At first glance, Dumbo feels like an odd choice for Tim Burton, a filmmaker more typically taken with headless horsemen, scissor-handed loners, and demon barbers. What could Hollywood’s kookiest, spookiest auteur possibly have in mind for Disney’s adorable flying elephant? On closer inspection, it’s an inspired pairing — this is the story of a pure-hearted oddity who, like Edward Scissorhands, is simultaneously welcomed, ridiculed and exploited by so-called civilised society. Chuck in a sideshow circus setting, and Dumbo is a tale primed for Burton-vision.
The director’s off-kilter sensibilities mesh surprisingly smoothly with Disney’s soft, warm heart. There’s sentiment and sweetness here, but also cruelty — themes from the 1941 original that Burton extrapolates and reshapes through his unique lens. Given the animation’s slight 64-minute runtime, SolarMovie Dumbo 2.0 makes significant changes — extending the story, jettisoning Timothy Q. Mouse (and those crows, thank goodness), and surrounding Dumbo with a human cast.
 
When Keaton and DeVito share the screen in an unlikely Batman Returns reunion, it’s a hoot.
 
Colin Farrell’s wounded war vet Holt Farrier proves a disappointingly forgettable lead — the idea that he relates to Dumbo’s otherness while coming to terms with his own recent disfigurement is an interesting but undeveloped thread. Thankfully the supporting characters are a riot. Danny DeVito is on rip-roaring Matilda form as ringleader Max Medici — part sadsack salesman, part conniving con-artist — and even better is Michael Keaton, who arrives at the point where the original Dumbo ends. When the flying elephant becomes a media sensation, Keaton’s entertainment mogul V.A. Vandevere swoops in to buy out the Medici circus and incorporate them into his ironically named Dreamland theme park.
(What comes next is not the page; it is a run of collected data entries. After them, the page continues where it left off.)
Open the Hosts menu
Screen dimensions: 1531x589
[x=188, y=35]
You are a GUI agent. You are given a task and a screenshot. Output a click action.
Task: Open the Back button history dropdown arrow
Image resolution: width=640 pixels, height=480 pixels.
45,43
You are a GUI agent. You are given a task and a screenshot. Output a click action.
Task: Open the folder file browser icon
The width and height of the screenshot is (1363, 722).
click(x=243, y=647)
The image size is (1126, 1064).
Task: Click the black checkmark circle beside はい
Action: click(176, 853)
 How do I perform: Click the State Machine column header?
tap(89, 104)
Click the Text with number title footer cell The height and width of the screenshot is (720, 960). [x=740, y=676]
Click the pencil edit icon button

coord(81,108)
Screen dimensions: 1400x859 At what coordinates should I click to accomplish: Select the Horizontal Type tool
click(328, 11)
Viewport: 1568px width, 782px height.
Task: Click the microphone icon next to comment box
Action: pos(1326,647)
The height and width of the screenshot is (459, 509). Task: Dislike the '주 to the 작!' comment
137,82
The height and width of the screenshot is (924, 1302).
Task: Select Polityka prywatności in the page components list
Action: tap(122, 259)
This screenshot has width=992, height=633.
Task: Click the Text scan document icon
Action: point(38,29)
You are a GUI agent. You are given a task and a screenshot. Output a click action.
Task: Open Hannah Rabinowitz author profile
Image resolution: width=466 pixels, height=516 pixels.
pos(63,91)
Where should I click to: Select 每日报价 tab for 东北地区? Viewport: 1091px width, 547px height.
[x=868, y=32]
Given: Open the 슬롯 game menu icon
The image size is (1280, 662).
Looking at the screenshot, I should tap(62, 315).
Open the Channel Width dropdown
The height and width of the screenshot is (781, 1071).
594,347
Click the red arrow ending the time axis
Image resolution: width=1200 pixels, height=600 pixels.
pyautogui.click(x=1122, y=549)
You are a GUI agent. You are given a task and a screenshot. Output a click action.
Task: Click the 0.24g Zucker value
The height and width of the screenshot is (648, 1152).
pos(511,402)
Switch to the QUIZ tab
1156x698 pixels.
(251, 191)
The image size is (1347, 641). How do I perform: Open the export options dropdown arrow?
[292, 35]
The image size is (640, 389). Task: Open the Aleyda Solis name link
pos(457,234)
Hamming it up in an exquisitely awful iced-gem toupée, Keaton is Dumbo’s greatest showman — he injects a thrillingly weird energy into his scenes, even digging out his old Batman growl, clearly relishing the audacity of playing Evil Walt Disney slap-bang in the middle of a Disney movie. Whenever Keaton and DeVito share the screen, in an unlikely Batman Returns reunion, it’s a hoot.
 
And then there’s Dumbo himself, near-impossibly cute with those huge, heartbreaking eyes and gigantic floppy ears. Every time he takes flight — in spine-tingling sequences delivered with thunderous momentum — and the circus audience erupts, you’ll want to applaud with them. If anything, with so many additional humans around (Eva Green’s trapeze artist Colette is likeable but superfluous), Dumbo could occasionally use more, well, Dumbo.
Still, with gorgeous production design — from its initial hazy purple sunsets to the second half’s retro-futuristic aesthetic — Dumbo is another visual treat from Burton, with wit and emotion to boot. Enough of the original story remains, with a trippy new bubble-centric riff on the Pink Elephants sequence and a swooning Arcade Fire cover of lullaby ‘Baby Mine’ over the end credits, but it’s when Dumbo ventures into Burton’s Dreamland that it really soars.